Jim Hall, a senior epidemiologist, gave a sobering presentation at Perona Farms recently covering patterns of addiction, overdose and general use from 1880 to 2018 within the state. Hall pointed out a few alarming trends that painted a rather depressing picture of drug use trends that appear to be on the rise today. For instance, since 1995, Ritalin and Adderall use quintupled, which are a drug typically prescribed for behavioral therapy and has a close relationship to the illegal drug meth, with a majority of the use coming from high school and college students, setting them up for addiction that has a high potential of leading to full blown meth addiction.
Hall’s presentation, which included 120 slides full of numbers, maps and statistics, also pointed out that nationwide, meth deaths between 1999 and 2012 were fewer than 2500 total. In 2017 alone, there were 10,721 cases, a ridiculously large spike. New Jersey’s numbers reflected similar changes in use.

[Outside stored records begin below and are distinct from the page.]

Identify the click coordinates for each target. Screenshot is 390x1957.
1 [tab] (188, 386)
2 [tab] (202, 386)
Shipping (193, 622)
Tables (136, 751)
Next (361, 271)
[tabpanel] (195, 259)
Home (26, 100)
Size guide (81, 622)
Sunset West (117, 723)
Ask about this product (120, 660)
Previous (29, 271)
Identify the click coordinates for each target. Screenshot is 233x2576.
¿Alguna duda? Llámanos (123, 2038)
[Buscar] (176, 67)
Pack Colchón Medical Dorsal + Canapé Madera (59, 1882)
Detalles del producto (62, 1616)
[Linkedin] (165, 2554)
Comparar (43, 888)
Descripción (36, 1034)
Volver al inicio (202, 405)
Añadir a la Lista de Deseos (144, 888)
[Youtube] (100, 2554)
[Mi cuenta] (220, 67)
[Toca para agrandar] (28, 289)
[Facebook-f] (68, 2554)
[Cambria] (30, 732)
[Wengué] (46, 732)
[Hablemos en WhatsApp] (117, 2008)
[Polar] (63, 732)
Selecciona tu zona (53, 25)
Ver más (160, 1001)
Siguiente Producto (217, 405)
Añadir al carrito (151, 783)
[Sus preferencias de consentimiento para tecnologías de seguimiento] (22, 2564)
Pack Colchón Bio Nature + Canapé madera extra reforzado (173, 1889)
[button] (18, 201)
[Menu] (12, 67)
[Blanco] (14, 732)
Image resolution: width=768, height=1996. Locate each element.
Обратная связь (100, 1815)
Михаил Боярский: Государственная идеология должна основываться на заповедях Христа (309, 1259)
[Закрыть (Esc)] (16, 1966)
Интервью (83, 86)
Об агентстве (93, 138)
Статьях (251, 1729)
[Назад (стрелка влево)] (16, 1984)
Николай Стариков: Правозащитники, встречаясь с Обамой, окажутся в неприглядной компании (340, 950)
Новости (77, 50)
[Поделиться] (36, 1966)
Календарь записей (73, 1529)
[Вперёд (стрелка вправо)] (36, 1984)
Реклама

Hall pointed out that meth today versus then is much more potent and dangerous which contributes to the level of overdoses that have been seen in recent years, but doesn’t believe that this alone is the sole reason for the increase; people are using meth in higher numbers, too.
Other speakers at the event included Sussex County Prosecutor Francis Koch, who provided county specific statistics, which also painted a rather bleak picture, Dr. Michael Ganon who spoke about the advances of Medication Assisted Treatment (MAT) for alcohol and opioid addictions, Dr. Lina Shihabuddin who shared information about the role of alcohol, benzodiazepines and amphetamines in Hall’s numbers, Timothy McMahon, a special agent with the DEA in New Jersey, who discussed the dangers of fentanyl and counterfeit prescription drugs along with another 18 exhibitors. One thing was certain; addictive substances on the whole are increasing in usage.
Becky Carlson, executive director of the Center for Prevention and Counseling which held the symposium called “Connecting the Continuum: Emerging Drug Trends, Substance Use Disorders and Advances in Recovery”, along with Tina Aue, director of prevention services at the Center, hold the event twice a year in order to provide tools and resources for various addiction treatment NJ services to network and pool resources in order to stay on top of drug trends and promote sober living in New Jersey.